The moment when a fraud takes place has often switched from the phase of selecting the offer, to the phase of writing the technical specifications.

What is new in the DNA’s techniques and procedures linked to those files and the relevant legislative potential changes?

The investigation of fraud committed in public procurements procedures exceeds “the borders” of the regulatory framework in this field. DNA aims at making a complex analysis of the phenomenon. This implies several elements. One is specific checks at the stage of granting the necessary funds for the procurement, that is, the budget justification, the funds granting, preventive control. A second element is specific checks linked to the granting procedures. And a third element are specific checks linked to the implementation of the contracts. This means analysis drawn up in the fields of accountancy and fiscal issues, products counterfeiting, evaluation of the movable and immovable goods, and last, but not least, verifying of the discipline and quality in the field of construction.

The number of cases involving public procurement fraud is not very high. What are the main reasons?

We feel that more than 500 cases involving public procurement in less than a year is high enough for a structure with around 100 prosecutors, whose competence also involve other types of criminality, mainly high level corruption. You have to keep in mind that DNA’s competence is limited to a specific number of cases, involving high level officials or significant damages, while all the other cases fall within the competence of the regular prosecutor’s offices. More successful investigations would require more notifications form the regulating authorities.
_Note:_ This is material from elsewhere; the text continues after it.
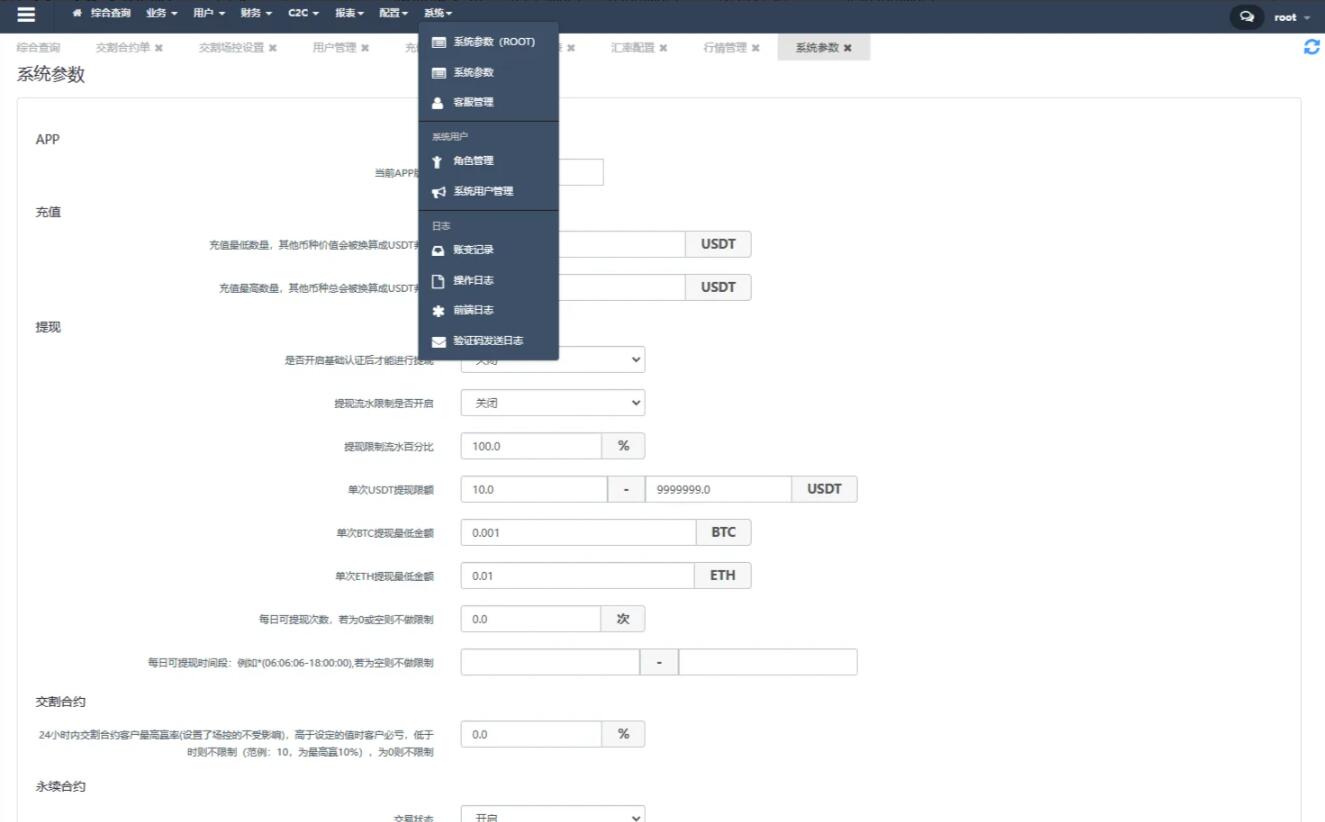Click the asterisk icon for 前端日志
This screenshot has height=822, width=1325.
pyautogui.click(x=438, y=311)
The contracting authorities also should conduct more internal checks in order to identify suspicions of fraud, otherwise it is difficult to expect prosecutors to identify by themselves all the irregularities.

Shall the Law 78/2000 on preventing, discovering and sanctioning of corruption acts be extended to the field of the nationally funded procurements? 

DNA has repeatedly asked the Ministry of Justice to initiate a legislative amendment that would criminalize the most serious irregularities concerning public procurement in a similar way to those involving European funds. Although a project was drafted in 2012 with the involvement of all the relevant actors, it is still to be adopted.

What other improvements in legislation would you feel the need to adopt, in order to give the DNA the necessary tools to fight corruption?

DNA has sent to the Romanian Parliament, who is discussing an amendment to the Criminal Procedure Code, several proposals for extending the investigative tools it can use. Maybe the most important would be the ability to close plea agreements with defendants who admit their guilt and are willing to cooperate with the prosecutors. At the moment, those provisions are applicable only for the less serious crimes, not for corruption.

How important is the field of public procurements from the perspective of the Cooperation and Verification Mechanism, which still applies to Romania?

In the last few years, the European Commission paid a lot of attention to the area of public procurement in the CVM reports. That helped a lot, because it helped the Romanian authorities became aware of the size of the problem and forced them into cooperating in order to identify solutions. Fixing the system will require a complex set of measures, because criminal investigations alone are not a panacea if all the other factors are still there.